Mark Branson, previously director of the Swiss Financial Market Authority, now heads the German financial regulator Bafin.

(Photo: Peter Klaunzer/picture alliance/dpa)

“We’re also seeing inflation continue to rise as a result, making rate hikes increasingly likely, including in the eurozone,” Branson said. However, an interest rate hike will only help the banks if it is slow and steady. Then it is easier to earn money in the classic lending business. “But an abrupt and sharp rise in interest rates could get the banks into trouble,” says Branson. In other words, short-term refinancing would suddenly become more expensive, for example because institutions have to pay customers higher interest on their savings deposits, while at the same time interest income rose more slowly due to longer fixed interest rates, for example in the case of real estate loans. That carries risks. Since the beginning of April, the Bafin has been examining the financial institutions under its direct supervision together with the Bundesbank and is playing through “the various interest rate scenarios” in a stress test.

“These are bold actors”

Against the background of the Ukraine war, the financial supervisory authority is also keeping an eye on cyber risks. “The danger that companies in the financial sector will fall victim to cyber attacks or that there will be internal IT security incidents is very large and very present,” said Branson. The war made cyber attacks on the German financial sector more likely. “In extreme cases, such incidents can damage the stability of the financial system,” said the Bafin boss.

Branson also wants to improve anti-money laundering. “Germany is not alone in Europe, the topic has been underestimated over the years,” he said. The financial system plays a very important role in the fight against organized crime. “These are bold players. You can’t sleep there,” Branson said. Only on Friday did it become known that the public prosecutor’s office in Frankfurt, the Federal Criminal Police Office and the BaFin had once again searched the Deutsche Bank. The money house had allegedly submitted money laundering reports too late – it was about payments by a family member of the Syrian ruler Bashar al-Assad.

In life insurance, the Bafin is meanwhile pushing for an upper limit for commissions. The topic was on the political agenda for a long time, but then disappeared again. The last federal government only missed a commission cap on residual debt insurance policies that banks sell to secure loans. The Bafin – and also the European insurance regulator Eiopa – are still a thorn in the side, especially the high costs of fund policies. In March, Bafin published an investigation that found a number of contracts to be bad value for money.

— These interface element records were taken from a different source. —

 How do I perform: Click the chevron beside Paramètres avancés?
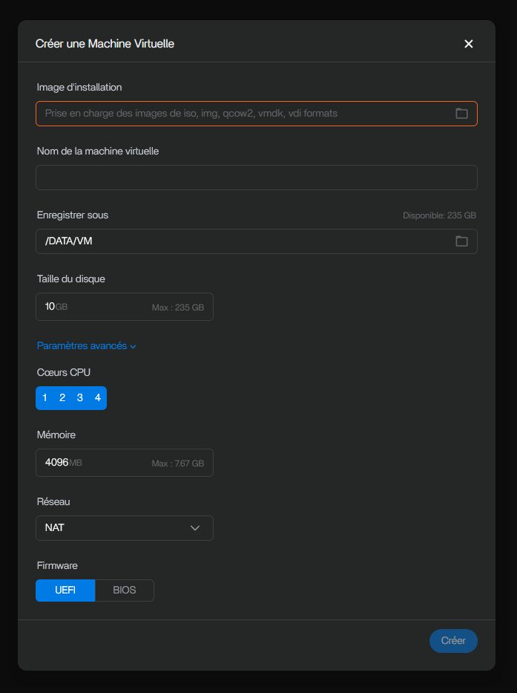(x=134, y=346)
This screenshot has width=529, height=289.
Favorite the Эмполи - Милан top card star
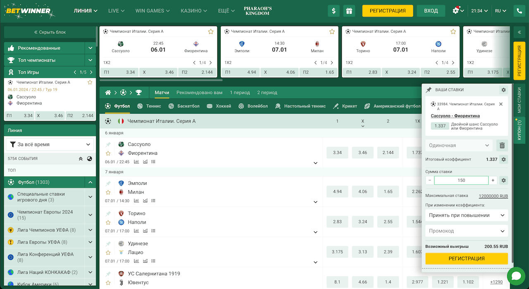click(x=332, y=31)
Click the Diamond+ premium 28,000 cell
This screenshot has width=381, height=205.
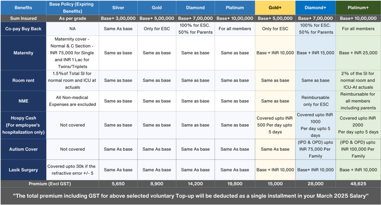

Branson knows both sides of the financial world. He worked at Credit Suisse and UBS, at the latter major bank as CFO of wealth management. He saw how the institute had to pay high fines in the USA and later also in Germany because it had helped customers with tax evasion. In 2010, Branson became head of the Swiss financial regulator Finma. Financial scandals involving Swiss banks kept coming to light during these years. Most recently, the disclosure of the “Suisse Secrets” showed how Credit Suisse served dodgy customers – even at the time when Branson was responsible for financial supervision in Switzerland.

Question to him: What did you learn from the “Suisse Secrets” for your work as Bafin President? “Things are no longer kept secret, the old banking secrecy model has long since been phased out,” Branson replies and demands: “The banks’ customer control systems must be improved.” However, the money houses have been promising this for a long time.